FROM THE PEANUT GALLERY

  • The Three Masters: a wonderfully succinct Seth Godin rubric especially relevant to artist-entrepreneurs.
  • Whoo! Phil Buchanan, the fire-throwing president of the Center for Effective Philanthropy, doesn’t hold back in this list of “7 habits of highly ineffective foundation boards.”

RESEARCH CORNER

  • Listen up kids: this casual discussion on the empirical value of the arts to society hosted by Stephen Dubner, co-author of the Freakonomics book and blog, is instructive because we don’t typically get to eavesdrop on people who are neither in the arts nor have a particular anti-arts axe to grind talking to each about the kinds of advocacy arguments we typically use. And indeed, what we hear isn’t pretty. Faced with the question of whether “a lack of exposure to the arts can lead to disastrous results for individuals,” Dubner opines,

    I have to say that what I have read [on the benefits of arts exposure] isn’t all that convincing. It seems to me a classic area in which correlation is mistaken for cause — i.e., highly productive societies have a lot of creative arts; ergo (some may claim), the arts are a contributor to that high productivity (as opposed to, say, a side benefit that’s generated because of that high productivity).

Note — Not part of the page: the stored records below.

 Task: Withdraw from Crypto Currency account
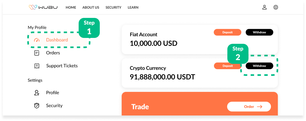259,66
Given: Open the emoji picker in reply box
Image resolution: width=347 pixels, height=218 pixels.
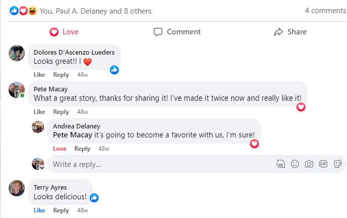Looking at the screenshot, I should click(x=295, y=164).
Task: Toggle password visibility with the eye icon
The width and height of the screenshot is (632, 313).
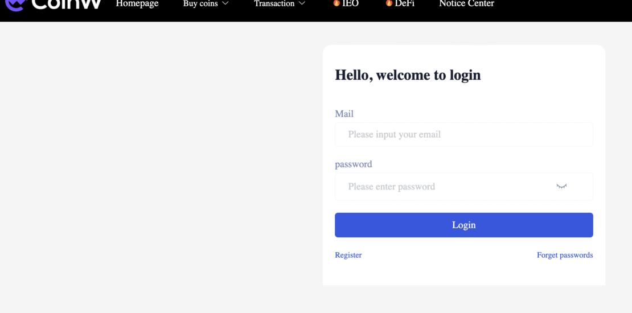Action: 561,186
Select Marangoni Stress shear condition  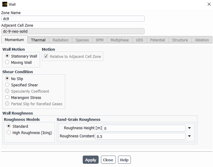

    The (by far) best-rated response comment adds, “I suspect it’s an even simpler correlation: anyone employed in purveying X is pretty sure that X is essential to human flourishing. It’s so obvious that the plethora of research proving it doesn’t even require a cite.”

  • Americans for the Arts’s Animating Democracy project has a new website bringing together much of its output over the past decade and a half into one place.
  • The Wallace Foundation has been pumping out the publications recently: the latest edition is a report from a convening of foundation-supported arts groups to share learning about building audiences.
  • Speaking of GEO, the organization is out with a new study suggesting that grantmakers aren’t walking the walk when it comes to best practices in dealing with grantees.
  • GiveWell has another takedown of published data involving bogus assumptions. This one isn’t quite as dramatic as the DCP2 debacle, but still serves as a warning that not everything you read on the Internet can be trusted.
  • A new report from the Pew Charitable Trusts details the growing financial pressures on municipal library systems, with Los Angeles and Philadelphia facing particularly severe cutbacks in recent years. Yet usage of libraries is up, and in Philadelphia at least, that’s being driven by computer use, which has increased 80% in half a decade. Makes Bill Gates’s famed technology investments in libraries in the 1990s seem downright prophetic.
  • For you German readers out there, Maria Davydchyk has a new book examining the transformation of cultural policies in Eastern Europe following the fall of the Soviet Union.
  • Tina Mermini takes a look at the UK’s latest stats on private investment in arts and culture in that country.
  • Also in the UK, Hasan Bakhshi at Britain’s National Endowment for Science Technology and the Arts appears to be leading some breathtakingly daring research on the impact of creative industry policy using randomized controlled trials.
  • ArtsWave’s Ripple Effect Report is the inspiration for the “world’s first game-sourced movie,” a 10-minute film by digital media company Possible Worldwide that celebrates the beneficial effects of the arts on local neighborhoods in graphic novel style with the help of thousands of user-submitted images.